Loan

Is the 30-year fixed deal a good deal anymore?

It’s no secret that a 30-year fixed contract was the best deal ever just a few short years ago.

Going back to 2021 (and in the surrounding years), you could secure a mortgage rate of less than 3% for a full 30 years.

Yes, you can get an interest rate of, say, 2.75% for the next three decades, without worrying about the rate rising. never.

In retrospect, it’s crazy that we didn’t fall over each other to get one.

The volume of lending during those years was certainly very high, but sometimes I am surprised that it was not higher.

But now that 30-year fixed debt is no longer on sale, why do borrowers continue to choose one over other options?

30-year fixed mortgage rates are undoubtedly average

Using Freddie Mac data going back to 1972, 30 years were determined middle About 7.75%.

This figure takes into account the extremely high mortgage rates of the 1980s, when 30-year interest rates rose to nearly 20%.

Mortgage rates have been extremely low for most of the past decade, when 30-year fixed rates reached an all-time record low of 2.65% in January 2021.

So it looks like we’re right in the middle again. Mortgage rates aren’t a terrible deal today, but they’re no longer a deal either.

They are simply hovering near their long-term average, which goes back more than 50 years now.

The problem is that the average American is used to seeing a mortgage rate that starts with the number 2 or 3, and now a rate that starts with the number 7 is incomprehensible.

People can’t wrap their heads around it. How can this be normal? How is the housing market supposed to work at these rates? High?

Well, when you zoom out and realize it’s not really that high, you might start looking at other things, like asking prices.

I’ve argued before that “higher mortgage rates” are a good distraction from other issues, such as high rates.

We can argue about whether prices are high until the cows come home, but it’s clear that affordability has historically been bad.

It is likely that something will need to be delivered to unsustainable levels as these tend not to continue.

Perhaps 2025 will be a battle of sorts between buyers and sellers to determine the course of home prices.

But until more stock is available, expect prices to remain high. This will vary by market, with metro areas with more listings seeing more downward pressure on prices. vice versa.

How long will today’s mortgages actually last?

Now let’s go back to that 30 year fixed, where it’s not that big of a deal. If today’s average is roughly 7% for 30 years, why not choose a different type of home loan instead?

Why do we keep issuing 30-year fixed loans if they are not worth much? Or if the borrower is expected to refinance long before it is due?

If you ask your typical homebuyer today how long they plan to keep their mortgage, they’ll likely say a few years. Maybe five at most?

I doubt many of them expect to keep the loan for close to 30 years, or even 15 years for that matter.

Even keeping the loan for ten years seems unlikely. Is this possible? Sure, anything is possible.

But is this possible? I claim no.

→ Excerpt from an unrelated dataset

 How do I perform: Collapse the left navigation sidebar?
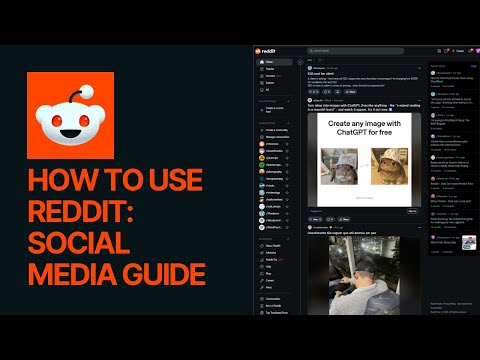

I expect most of these homebuyers will arrange new loans before then, likely due to lower mortgage rates at some point.

This doesn’t mean that the 30-year fixed rate will drop to 2-4%, but even if it drops to 6%, or somewhere in the 5s, you can bet those 7% mortgages will be gone quickly.

The problem is that the 30-year fixed term is still the default option offered by almost every bank, lender and mortgage broker in town.

Maybe this needs to change.

It’s hard to find a 30 year stable replacement these days

It only makes sense that 30-year fixed loans have captured a massive share of the mortgage market over the past decade and change.

As mentioned earlier, these were a bargain, and there was no point in choosing an alternative, such as an adjustable-rate mortgage.

The only caveat was wealthy people who could get a 1% ARM because of a love affair.

For most people, the 30-year fixation that begins with the number 2 or 3 was a no-brainer. Today, not so much.

A 30-year fixed option starting with the number 7 should not be the default option. However, the reason is that lenders often do not have any other alternatives worth exploring.

Even if they offer an adjustable rate mortgage, the rate discount is usually minimal at best.

This is because there is no secondary market for ARM. Nobody buys them, so lenders, especially non-bank lenders, don’t offer them. Even if they did, the price is not worth the risk.

The only exceptions are credit unions and some depository banks, which hold the loans they originate. Instead of selling it soon after it was created.

This is where you can find deals on ARMs. For example, I looked up local credit unions in Los Angeles this morning and found rates 1% lower on 5/6 ARMs versus 30-year fixed.

So a rate of 5.875% versus a rate of 6.875%. Of course, there are risks associated with ARMs, but these loans remain fixed for 60 months before they become adjustable.

At any time during those 60 months, the mortgagee can sell the property or refinance the loan.

They can also choose a longer ARM, such as the 7/6 ARM, which offers 84 months of fixed-rate security before the first adjustment.